• _WHAT THE TASK REQUIRES_:
Reproduce verbatim the stretch of records from the line containing "How do I perform: Open the help" through the line containing "Action: pyautogui.click(x=342, y=101)", inclusive.

━━━━━━━━

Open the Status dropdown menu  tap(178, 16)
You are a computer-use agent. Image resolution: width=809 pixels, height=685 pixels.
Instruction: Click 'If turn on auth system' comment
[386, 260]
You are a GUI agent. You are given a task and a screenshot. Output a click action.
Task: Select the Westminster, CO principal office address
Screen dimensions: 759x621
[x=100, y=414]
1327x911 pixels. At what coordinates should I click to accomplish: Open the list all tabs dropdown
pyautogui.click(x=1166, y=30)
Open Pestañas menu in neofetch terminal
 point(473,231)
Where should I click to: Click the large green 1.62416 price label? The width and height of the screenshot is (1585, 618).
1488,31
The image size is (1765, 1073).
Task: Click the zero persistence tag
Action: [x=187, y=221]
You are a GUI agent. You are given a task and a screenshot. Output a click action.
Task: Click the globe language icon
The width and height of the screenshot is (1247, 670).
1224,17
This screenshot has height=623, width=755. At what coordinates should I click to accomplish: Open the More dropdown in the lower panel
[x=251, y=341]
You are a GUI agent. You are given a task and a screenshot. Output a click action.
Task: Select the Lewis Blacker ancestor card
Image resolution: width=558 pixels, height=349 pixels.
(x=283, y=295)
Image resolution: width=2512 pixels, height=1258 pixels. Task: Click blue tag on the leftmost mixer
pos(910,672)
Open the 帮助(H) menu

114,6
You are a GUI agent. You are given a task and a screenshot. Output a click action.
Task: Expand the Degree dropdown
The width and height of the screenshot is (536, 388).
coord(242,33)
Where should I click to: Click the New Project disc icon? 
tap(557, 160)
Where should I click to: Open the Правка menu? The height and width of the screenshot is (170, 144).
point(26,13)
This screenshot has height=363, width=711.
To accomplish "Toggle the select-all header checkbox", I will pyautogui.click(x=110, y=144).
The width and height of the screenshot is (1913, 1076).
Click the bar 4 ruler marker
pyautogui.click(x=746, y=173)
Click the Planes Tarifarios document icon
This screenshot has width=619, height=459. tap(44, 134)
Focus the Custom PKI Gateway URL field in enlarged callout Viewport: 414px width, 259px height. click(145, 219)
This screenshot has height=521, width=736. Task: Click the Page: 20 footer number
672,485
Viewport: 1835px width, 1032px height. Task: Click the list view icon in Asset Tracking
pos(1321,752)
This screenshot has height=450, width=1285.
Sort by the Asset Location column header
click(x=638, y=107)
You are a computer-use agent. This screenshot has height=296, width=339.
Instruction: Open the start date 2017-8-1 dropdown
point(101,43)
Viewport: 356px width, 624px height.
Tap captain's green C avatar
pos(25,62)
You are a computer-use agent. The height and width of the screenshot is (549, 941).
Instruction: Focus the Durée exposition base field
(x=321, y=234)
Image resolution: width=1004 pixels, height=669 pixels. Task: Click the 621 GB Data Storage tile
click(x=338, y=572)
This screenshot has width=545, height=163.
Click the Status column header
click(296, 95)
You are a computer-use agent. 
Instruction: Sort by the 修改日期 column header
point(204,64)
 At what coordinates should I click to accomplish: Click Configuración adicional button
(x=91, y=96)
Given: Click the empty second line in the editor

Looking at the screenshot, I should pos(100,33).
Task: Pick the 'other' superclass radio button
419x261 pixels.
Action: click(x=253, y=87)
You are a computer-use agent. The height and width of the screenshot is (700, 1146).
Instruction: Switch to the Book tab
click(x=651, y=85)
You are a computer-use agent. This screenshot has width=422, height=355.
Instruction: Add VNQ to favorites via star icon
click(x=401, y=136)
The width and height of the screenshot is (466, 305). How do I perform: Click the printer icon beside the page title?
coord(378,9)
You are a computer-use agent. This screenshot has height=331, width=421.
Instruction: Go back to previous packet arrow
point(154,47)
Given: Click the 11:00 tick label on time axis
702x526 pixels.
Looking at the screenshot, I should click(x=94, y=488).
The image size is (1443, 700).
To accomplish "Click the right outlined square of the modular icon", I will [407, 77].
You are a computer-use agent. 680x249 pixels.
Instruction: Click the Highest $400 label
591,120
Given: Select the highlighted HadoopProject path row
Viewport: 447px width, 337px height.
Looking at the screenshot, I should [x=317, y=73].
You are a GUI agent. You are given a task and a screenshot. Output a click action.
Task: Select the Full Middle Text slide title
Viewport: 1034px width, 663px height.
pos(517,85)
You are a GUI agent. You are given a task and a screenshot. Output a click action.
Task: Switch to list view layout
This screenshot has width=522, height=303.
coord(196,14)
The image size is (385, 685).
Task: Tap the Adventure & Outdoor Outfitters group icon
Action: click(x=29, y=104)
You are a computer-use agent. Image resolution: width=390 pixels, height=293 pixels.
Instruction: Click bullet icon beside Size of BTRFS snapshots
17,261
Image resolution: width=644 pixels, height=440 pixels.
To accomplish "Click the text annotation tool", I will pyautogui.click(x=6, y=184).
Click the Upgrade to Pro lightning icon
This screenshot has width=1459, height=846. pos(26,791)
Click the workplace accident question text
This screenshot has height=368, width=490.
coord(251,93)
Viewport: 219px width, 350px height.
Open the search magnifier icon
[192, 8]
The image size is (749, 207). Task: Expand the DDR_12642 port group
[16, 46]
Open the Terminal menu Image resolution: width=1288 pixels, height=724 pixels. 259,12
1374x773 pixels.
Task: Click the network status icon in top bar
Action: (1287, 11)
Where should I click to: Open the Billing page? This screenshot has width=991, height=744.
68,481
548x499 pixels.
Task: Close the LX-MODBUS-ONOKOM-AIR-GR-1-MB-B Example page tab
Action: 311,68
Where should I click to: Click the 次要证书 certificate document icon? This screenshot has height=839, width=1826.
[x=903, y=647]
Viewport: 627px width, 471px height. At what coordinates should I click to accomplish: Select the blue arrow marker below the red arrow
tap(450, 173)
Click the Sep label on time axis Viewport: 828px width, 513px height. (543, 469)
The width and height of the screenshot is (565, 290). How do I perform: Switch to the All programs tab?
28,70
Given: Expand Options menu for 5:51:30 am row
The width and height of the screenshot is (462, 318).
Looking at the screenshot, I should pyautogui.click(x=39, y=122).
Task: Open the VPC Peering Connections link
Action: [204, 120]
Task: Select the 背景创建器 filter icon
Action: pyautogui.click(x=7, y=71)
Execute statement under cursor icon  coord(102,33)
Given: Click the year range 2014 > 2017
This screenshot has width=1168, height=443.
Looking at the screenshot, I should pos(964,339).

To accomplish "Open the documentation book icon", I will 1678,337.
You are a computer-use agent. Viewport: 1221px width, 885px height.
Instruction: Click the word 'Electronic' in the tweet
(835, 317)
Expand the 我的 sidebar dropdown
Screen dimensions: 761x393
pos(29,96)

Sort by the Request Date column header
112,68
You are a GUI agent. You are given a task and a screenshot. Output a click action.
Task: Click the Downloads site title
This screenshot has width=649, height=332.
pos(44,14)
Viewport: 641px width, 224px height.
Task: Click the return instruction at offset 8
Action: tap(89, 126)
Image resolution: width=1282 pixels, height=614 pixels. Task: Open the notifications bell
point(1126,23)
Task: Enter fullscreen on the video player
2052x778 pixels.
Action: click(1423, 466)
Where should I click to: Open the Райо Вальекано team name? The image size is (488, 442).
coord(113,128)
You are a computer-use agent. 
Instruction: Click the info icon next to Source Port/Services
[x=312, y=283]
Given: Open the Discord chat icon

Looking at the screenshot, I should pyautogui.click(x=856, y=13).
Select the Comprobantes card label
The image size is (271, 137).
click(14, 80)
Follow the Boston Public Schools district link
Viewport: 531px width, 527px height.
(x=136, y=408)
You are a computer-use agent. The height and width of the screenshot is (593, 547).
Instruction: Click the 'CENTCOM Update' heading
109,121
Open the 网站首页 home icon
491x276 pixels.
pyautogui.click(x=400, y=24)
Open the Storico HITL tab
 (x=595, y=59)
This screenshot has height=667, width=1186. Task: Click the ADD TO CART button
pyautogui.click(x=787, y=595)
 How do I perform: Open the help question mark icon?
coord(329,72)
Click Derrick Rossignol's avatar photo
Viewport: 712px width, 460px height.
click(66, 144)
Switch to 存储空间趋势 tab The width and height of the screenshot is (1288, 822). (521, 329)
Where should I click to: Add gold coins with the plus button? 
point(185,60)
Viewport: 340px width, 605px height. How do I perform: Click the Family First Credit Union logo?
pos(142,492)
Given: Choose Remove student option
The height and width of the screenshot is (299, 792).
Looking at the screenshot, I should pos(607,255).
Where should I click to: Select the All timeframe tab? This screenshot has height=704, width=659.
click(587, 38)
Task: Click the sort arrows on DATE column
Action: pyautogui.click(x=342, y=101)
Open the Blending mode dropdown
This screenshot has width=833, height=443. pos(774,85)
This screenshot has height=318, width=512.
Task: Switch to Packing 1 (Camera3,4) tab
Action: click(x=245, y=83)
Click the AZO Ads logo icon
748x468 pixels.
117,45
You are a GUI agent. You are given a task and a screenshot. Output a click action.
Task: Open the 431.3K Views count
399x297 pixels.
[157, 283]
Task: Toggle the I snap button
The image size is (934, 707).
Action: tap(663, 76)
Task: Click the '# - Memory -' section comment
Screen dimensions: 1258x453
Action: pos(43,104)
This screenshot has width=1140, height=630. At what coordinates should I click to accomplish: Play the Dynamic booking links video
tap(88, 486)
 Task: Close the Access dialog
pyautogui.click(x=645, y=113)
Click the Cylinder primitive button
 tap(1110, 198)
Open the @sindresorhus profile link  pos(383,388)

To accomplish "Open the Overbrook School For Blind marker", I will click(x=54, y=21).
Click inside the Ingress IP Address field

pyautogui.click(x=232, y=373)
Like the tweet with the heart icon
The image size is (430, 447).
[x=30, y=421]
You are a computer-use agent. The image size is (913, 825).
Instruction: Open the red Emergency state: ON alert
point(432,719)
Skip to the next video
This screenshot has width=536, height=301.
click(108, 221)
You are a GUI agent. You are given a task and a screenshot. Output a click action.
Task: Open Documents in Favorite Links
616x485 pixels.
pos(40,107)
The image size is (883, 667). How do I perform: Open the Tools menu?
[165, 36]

━━━━━━━━

• _SOLUTION_:
 How do I perform: Open the help question mark icon?
coord(329,72)
Click Derrick Rossignol's avatar photo
Viewport: 712px width, 460px height.
click(66, 144)
Switch to 存储空间趋势 tab The width and height of the screenshot is (1288, 822). (521, 329)
Where should I click to: Add gold coins with the plus button? 
point(185,60)
Viewport: 340px width, 605px height. How do I perform: Click the Family First Credit Union logo?
pos(142,492)
Given: Choose Remove student option
The height and width of the screenshot is (299, 792).
Looking at the screenshot, I should pos(607,255).
Where should I click to: Select the All timeframe tab? This screenshot has height=704, width=659.
click(587, 38)
Task: Click the sort arrows on DATE column
Action: pyautogui.click(x=342, y=101)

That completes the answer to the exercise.